» **To do**
A. For the passage on the Commission's report, state whether each statement agrees with it, answering yes or no and quoting the deciding words: (i) the Commission intends to amend the Directive; (ii) the Commission found the differences between Member States' laws and the Directive still too great; (iii) the Commission has proposed a programme of work.
B. Rename "Commission" as "European Commission" in the passage on the Commission's report. Then give again the part that opens with the words containing "Conclusions" and closes with "awareness (see below).".
C. Go on with the passage on the Commission's report from the point where it stops.

» **Quoted passage**
-=-=-=-=-

The essential questions to be addressed by the report were whether the ways in which the Member States have transformed the Directive into national law achieve the ambitions of the Directive and, if not, what should be done to correct this, for example, should the Directive itself be amended? (Click here for a copy of the report).

Conclusions

The Commission expressed itself generally satisfied with the implementation of the Directive and there are no current plans to amend it. However, the Commission recognised that, so far as ensuring a level playing field for operators in different Member States and simplifying the regulatory environment, the differences between Member States' laws and the Directive are still too great. Amendments to national legislation are likely to be required in due course (this will be the subject of future reviews). The Commission has proposed a programme of work to address divergences in implementation and raise awareness (see below).

-=-=-=-=-

» **Data shown**

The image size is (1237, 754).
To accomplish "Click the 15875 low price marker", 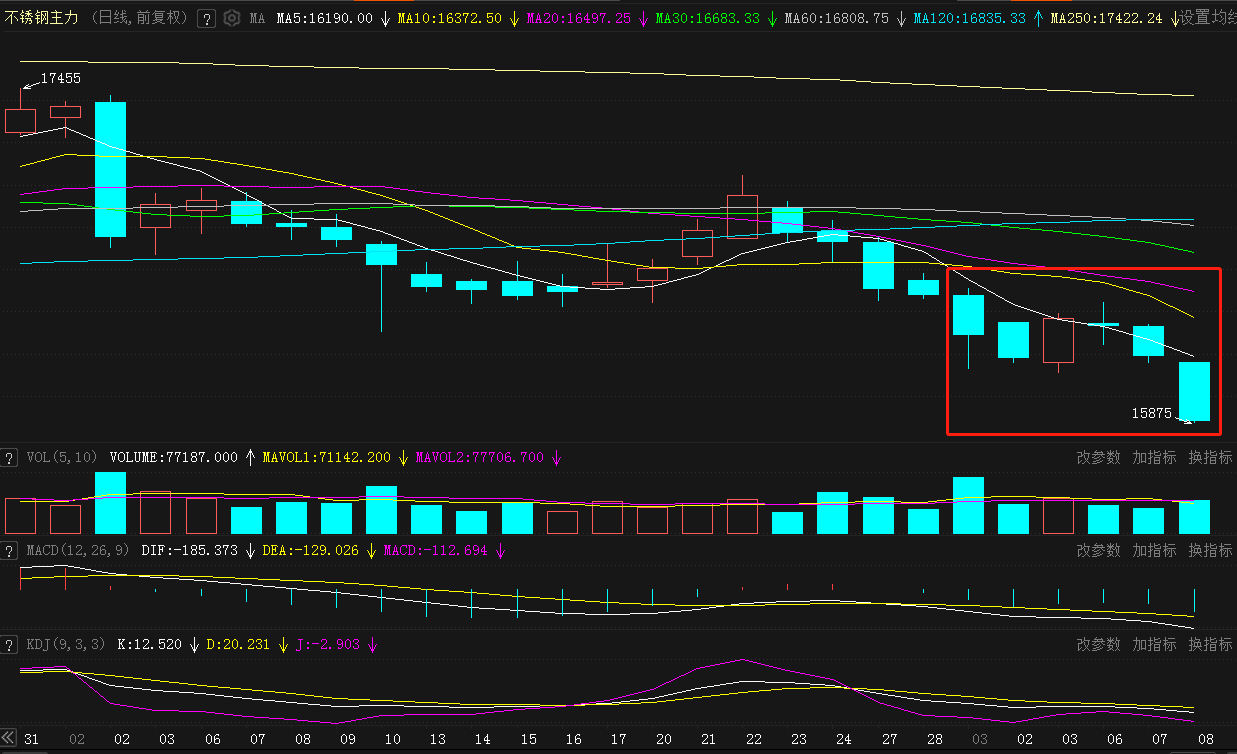I will 1151,412.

-=-=-=-=-

» **Answer set**
A.
(i) No: "there are no current plans to amend it".
(ii) Yes: "the differences between Member States' laws and the Directive are still too great".
(iii) Yes: "The Commission has proposed a programme of work to address divergences in implementation and raise awareness".

B.
Conclusions

The European Commission expressed itself generally satisfied with the implementation of the Directive and there are no current plans to amend it. However, the European Commission recognised that, so far as ensuring a level playing field for operators in different Member States and simplifying the regulatory environment, the differences between Member States' laws and the Directive are still too great. Amendments to national legislation are likely to be required in due course (this will be the subject of future reviews). The European Commission has proposed a programme of work to address divergences in implementation and raise awareness (see below).

C.
Specific Areas of Difficulty Identified by the Review

These included the following key findings:

Sensitive and non-sensitive personal data - greater clarity on the "legitimate interests" condition1 was sought; this allows processing of non-sensitive personal data by data controllers without the subject's consent, provided that the legitimate interests, rights and freedoms of the individual are not overridden. The Commission's view is that the absence of adequate safeguards means appropriate levels of protection for individuals are not being achieved.

Applicable Data Protection Law - this came in for heavy criticism by respondents as, currently, organisations with a presence in (or which merely "use equipment" to process personal data in) more than one Member State may have to comply with multiple national laws. Submissions received argued for a "country of origin rule", allowing multinationals to operate via one set of rules throughout the EU. The Commission agreed that this area, and the term "use of equipment" in particular, needed clarification.

Legitimate Processing Conditions - these have been implemented unsatisfactorily in a number of jurisdictions, raising issues concerning...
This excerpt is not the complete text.